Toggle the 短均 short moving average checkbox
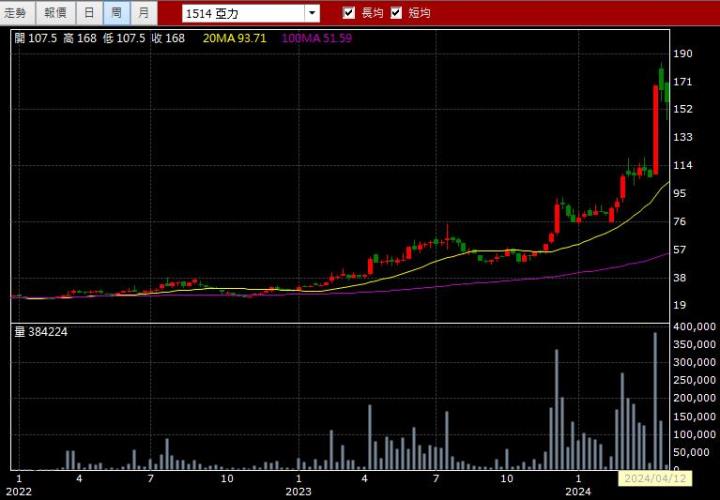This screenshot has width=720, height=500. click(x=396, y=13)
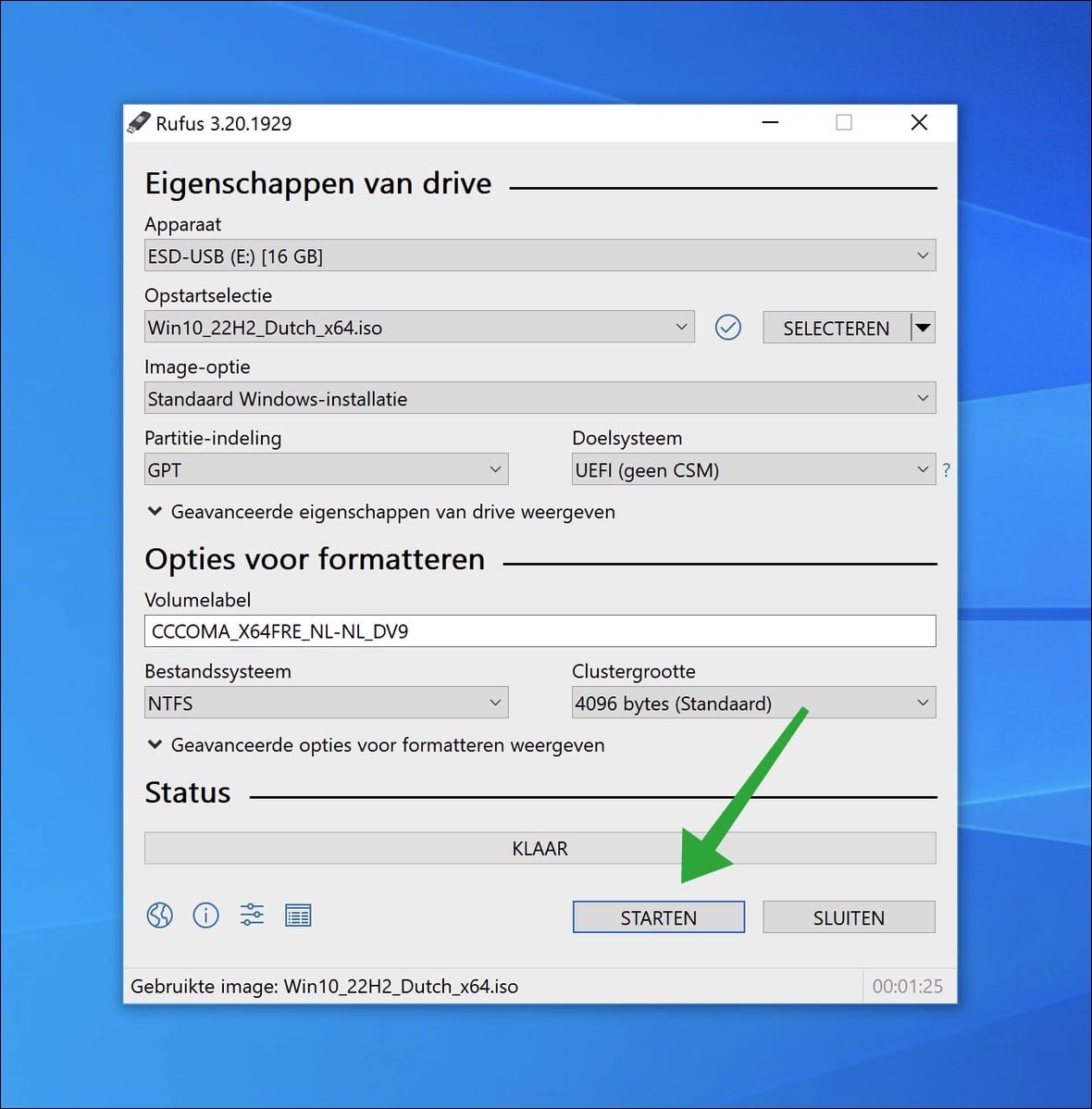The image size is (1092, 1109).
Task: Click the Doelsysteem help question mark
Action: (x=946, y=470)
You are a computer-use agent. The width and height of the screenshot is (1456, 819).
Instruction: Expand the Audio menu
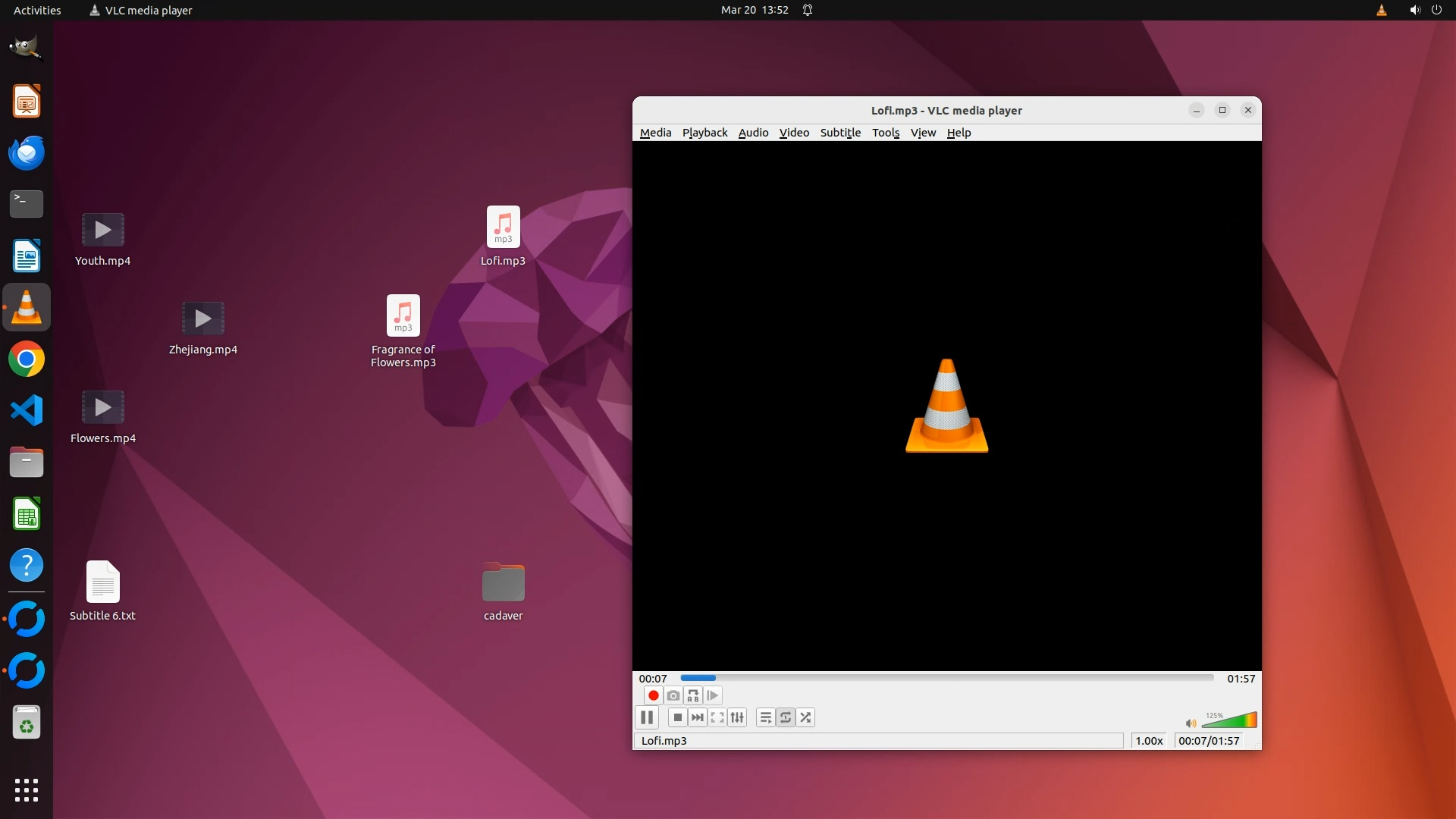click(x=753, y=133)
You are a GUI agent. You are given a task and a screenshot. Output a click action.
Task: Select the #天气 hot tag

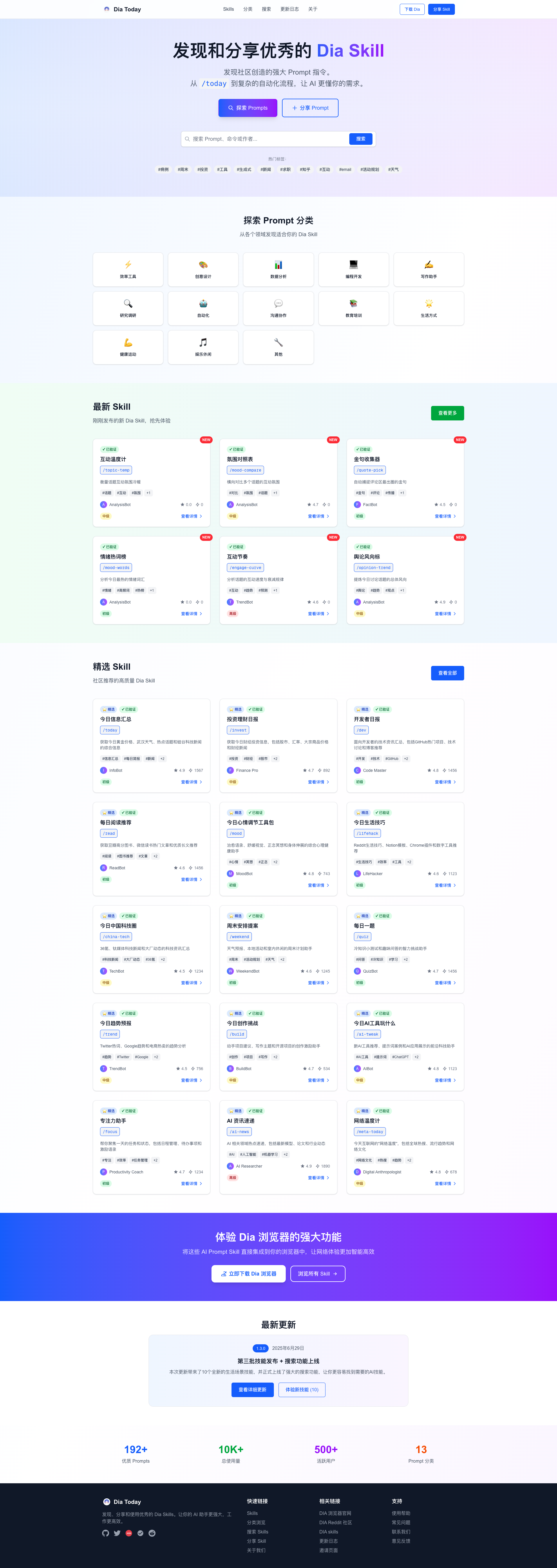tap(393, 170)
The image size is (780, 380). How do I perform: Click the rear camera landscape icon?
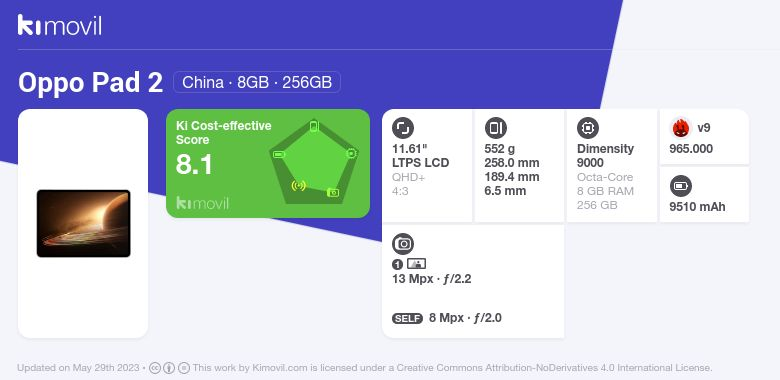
———
- Work required
Copy out all of the material above word for word, leaving out the pictures.

- Output of the exercise
Toggle the 短均 short moving average checkbox
This screenshot has width=720, height=500. click(x=396, y=13)
The image size is (1092, 1109).
Task: Click the Doelsysteem help question mark
Action: (x=946, y=470)
You are a computer-use agent. The width and height of the screenshot is (1456, 819).
Instruction: Expand the Audio menu
click(x=753, y=133)
You are a GUI agent. You are given a task and a screenshot. Output a click action.
Task: Select the #天气 hot tag

tap(393, 170)
The image size is (780, 380). How do I perform: Click the rear camera landscape icon?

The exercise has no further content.